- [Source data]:
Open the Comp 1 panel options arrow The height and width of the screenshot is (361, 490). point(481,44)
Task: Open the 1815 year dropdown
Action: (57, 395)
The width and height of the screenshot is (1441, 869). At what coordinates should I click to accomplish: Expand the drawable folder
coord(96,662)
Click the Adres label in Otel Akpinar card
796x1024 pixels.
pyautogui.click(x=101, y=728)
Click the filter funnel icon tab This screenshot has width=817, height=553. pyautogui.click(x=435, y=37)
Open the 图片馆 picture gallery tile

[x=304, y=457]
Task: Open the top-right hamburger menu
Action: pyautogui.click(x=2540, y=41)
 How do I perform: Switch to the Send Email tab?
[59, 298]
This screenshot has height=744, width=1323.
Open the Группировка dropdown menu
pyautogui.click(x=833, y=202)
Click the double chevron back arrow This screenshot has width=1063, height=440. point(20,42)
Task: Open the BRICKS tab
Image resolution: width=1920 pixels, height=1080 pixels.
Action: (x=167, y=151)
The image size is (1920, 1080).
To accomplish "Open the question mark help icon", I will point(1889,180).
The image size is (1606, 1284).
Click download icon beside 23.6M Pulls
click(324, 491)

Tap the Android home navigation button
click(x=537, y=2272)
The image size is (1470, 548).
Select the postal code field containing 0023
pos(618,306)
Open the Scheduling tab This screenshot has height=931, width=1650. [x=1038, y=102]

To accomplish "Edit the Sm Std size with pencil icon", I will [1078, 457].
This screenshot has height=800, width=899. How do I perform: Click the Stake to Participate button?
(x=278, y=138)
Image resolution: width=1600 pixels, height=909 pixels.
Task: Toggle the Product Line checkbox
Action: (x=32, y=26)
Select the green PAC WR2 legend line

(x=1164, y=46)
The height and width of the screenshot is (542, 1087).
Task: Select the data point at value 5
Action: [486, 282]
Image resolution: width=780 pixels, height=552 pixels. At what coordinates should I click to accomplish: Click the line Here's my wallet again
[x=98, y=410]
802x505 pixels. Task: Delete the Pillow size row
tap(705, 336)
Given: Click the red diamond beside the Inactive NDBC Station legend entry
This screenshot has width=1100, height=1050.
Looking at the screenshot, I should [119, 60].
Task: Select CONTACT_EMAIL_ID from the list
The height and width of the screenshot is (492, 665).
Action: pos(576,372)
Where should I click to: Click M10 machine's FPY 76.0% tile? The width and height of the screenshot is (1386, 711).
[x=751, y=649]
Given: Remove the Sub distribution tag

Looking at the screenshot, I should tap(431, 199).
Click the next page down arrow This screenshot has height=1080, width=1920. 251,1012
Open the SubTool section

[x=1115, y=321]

- [Task statement]: Quote the material word for word, beginning with the line that contains "How do I perform: Switch" and continuing through the end of the material.

- [Finished exercise]:
 How do I perform: Switch to the Send Email tab?
[59, 298]
This screenshot has height=744, width=1323.
Open the Группировка dropdown menu
pyautogui.click(x=833, y=202)
Click the double chevron back arrow This screenshot has width=1063, height=440. point(20,42)
Task: Open the BRICKS tab
Image resolution: width=1920 pixels, height=1080 pixels.
Action: (x=167, y=151)
The image size is (1920, 1080).
To accomplish "Open the question mark help icon", I will point(1889,180).
The image size is (1606, 1284).
Click download icon beside 23.6M Pulls
click(324, 491)

Tap the Android home navigation button
click(x=537, y=2272)
The image size is (1470, 548).
Select the postal code field containing 0023
pos(618,306)
Open the Scheduling tab This screenshot has height=931, width=1650. [x=1038, y=102]

To accomplish "Edit the Sm Std size with pencil icon", I will [1078, 457].
This screenshot has height=800, width=899. How do I perform: Click the Stake to Participate button?
(x=278, y=138)
Image resolution: width=1600 pixels, height=909 pixels.
Task: Toggle the Product Line checkbox
Action: (x=32, y=26)
Select the green PAC WR2 legend line

(x=1164, y=46)
The height and width of the screenshot is (542, 1087).
Task: Select the data point at value 5
Action: [486, 282]
Image resolution: width=780 pixels, height=552 pixels. At what coordinates should I click to accomplish: Click the line Here's my wallet again
[x=98, y=410]
802x505 pixels. Task: Delete the Pillow size row
tap(705, 336)
Given: Click the red diamond beside the Inactive NDBC Station legend entry
This screenshot has width=1100, height=1050.
Looking at the screenshot, I should [119, 60].
Task: Select CONTACT_EMAIL_ID from the list
The height and width of the screenshot is (492, 665).
Action: pos(576,372)
Where should I click to: Click M10 machine's FPY 76.0% tile? The width and height of the screenshot is (1386, 711).
[x=751, y=649]
Given: Remove the Sub distribution tag

Looking at the screenshot, I should tap(431, 199).
Click the next page down arrow This screenshot has height=1080, width=1920. 251,1012
Open the SubTool section

[x=1115, y=321]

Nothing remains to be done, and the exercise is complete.